For an example of preferred content and layout please refer to Out Run or The Ninja Warriors.

Dragon's Lair
Dragon's Lair title screen.
Dragon's Lair control panel.
Manufacturer Cinematronics
Released 1983
8-way Joystick
1 Button(s)
Main CPU Laserdisc
Z80 (@ 4.000 MHz)
Sound CPU Stereo
AY-3-8910A (@ 2.000 MHz)
Raster (Horizontal)
256 x 256 pixels
59.94 Hz
Palette colours
Screens 1
ROM Info 4 ROMs plus Laserdisc, Hard Disk or CD-ROM
32,768 bytes (32.00 KiB)
MAME ID dlair · dlairf · dlaire · dlaird · dlairc · dlairb · dlaira · dleuro · dlital

About The Game

Dragon's Lair is THE original Laserdisc video arcade game, the video and sound sequences for the game are stored on a Laserdisc. This unprecedented game lets a player participate in an animated and interactive motion-picture experience.

Dragon's Lair is the first game born to the new generation of video games. This unprecedented game is the first motion-picture type fairy tale you interact with.

As Dirk the Daring, a player's goal is to rescue the princess. The adventures along the way are horrible and terrifying, but, a skilled and brave knight, like honor and truth, can prevail.

A player has a choice of 5 moves at any given time. A complete game of Dragon's Lair requires more than 200 correct moves. Timing is critical! Dirk can't be too hesitant or too eager to make a move. Only experience and a good memory enable Dirk to complete his mission.

The game opens with the dark visage of a foreboding castle looming in the distance. The next thing you know, you are Dirk, running across the castle drawbridge. The gate clangs shut behind you, and your quest to kill the dragon and save Princess Daphne has begun!

More than 40 possible episodes will be presented to you. Some require many fast repeated moves; others will require fewer, more calculated moves.

Dragon's Lair can be a 1-or 2-player game. If 2 play, 2 twin knights engage in mortal combat with the same demons until they both die (use up their lives), or until one rescues the fair princess from the dragon's lair.

At the beginning of the game, if the player makes a wrong move and loses a life, a new scene will appear at random. Later in the game, a scene that is not completed properly is repeated until it is mastered. Also, when a player loses a life, the scene stops, the screen turns blue, and PLAYER 1 or PLAYER 2 is displayed on the screen, along with that player's number of remaining lives.

As you play the game you may find that some scenes are repeated, but the image is reversed on the screen (the scene is reversed on the disc, not by the hardware).

Princess Daphne appears during the game, in distress and crying for help. She is unattainable until the end.

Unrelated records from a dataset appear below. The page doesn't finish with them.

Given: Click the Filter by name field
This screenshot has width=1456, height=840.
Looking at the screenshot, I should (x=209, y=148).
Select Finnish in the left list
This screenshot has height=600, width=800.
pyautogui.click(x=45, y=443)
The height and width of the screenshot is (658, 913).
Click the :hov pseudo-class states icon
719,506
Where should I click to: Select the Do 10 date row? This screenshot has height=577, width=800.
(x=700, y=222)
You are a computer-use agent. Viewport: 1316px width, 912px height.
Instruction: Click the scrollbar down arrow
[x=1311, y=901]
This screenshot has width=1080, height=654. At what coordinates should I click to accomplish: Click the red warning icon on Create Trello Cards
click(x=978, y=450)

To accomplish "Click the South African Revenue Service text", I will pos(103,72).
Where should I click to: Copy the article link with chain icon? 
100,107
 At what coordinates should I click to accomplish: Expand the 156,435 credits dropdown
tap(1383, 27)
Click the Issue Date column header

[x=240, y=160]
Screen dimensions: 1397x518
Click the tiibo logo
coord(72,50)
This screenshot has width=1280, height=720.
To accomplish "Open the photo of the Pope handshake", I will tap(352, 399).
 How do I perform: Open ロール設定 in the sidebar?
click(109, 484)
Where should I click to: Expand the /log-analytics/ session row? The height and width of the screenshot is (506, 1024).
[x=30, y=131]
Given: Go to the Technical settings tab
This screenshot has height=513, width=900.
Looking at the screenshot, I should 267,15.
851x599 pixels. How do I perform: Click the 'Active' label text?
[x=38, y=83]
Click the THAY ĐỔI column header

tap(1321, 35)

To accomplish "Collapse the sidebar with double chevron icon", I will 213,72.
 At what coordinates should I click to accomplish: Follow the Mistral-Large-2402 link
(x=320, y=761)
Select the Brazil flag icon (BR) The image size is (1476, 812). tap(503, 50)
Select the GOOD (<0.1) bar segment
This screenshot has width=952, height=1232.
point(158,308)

Additional Technical Information

The images for the game are stored on a Laserdisc, a type of storage device. Dragon's Lair uses a Laserdisc player made by Philips (model 22VP 932/00) and a Z80 microprocessor to generate the images and action required for game play.

Most of the sounds you hear during game play originate from the disc.

The control panel :

SWORD BUTTONS : Causes Dirk to draw and use his sword.

JOYSTICK : Controls Dirk's movements. Dirk moves in the direction that the joystick is pointed. In some instances, moving Dirk to an object causes him to do something with that object.


Released in June 1983.

Licensed to Atari for European distribution and to Sidam for Italian distribution.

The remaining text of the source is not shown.